Data extract ->
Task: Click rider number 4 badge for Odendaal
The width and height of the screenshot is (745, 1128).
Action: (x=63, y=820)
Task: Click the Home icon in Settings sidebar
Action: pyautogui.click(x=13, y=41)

Assignment ->
Would you please copy the whole listing exactly as given?

Task response ->
Task: Click rider number 4 badge for Odendaal
The width and height of the screenshot is (745, 1128).
Action: (x=63, y=820)
Task: Click the Home icon in Settings sidebar
Action: pyautogui.click(x=13, y=41)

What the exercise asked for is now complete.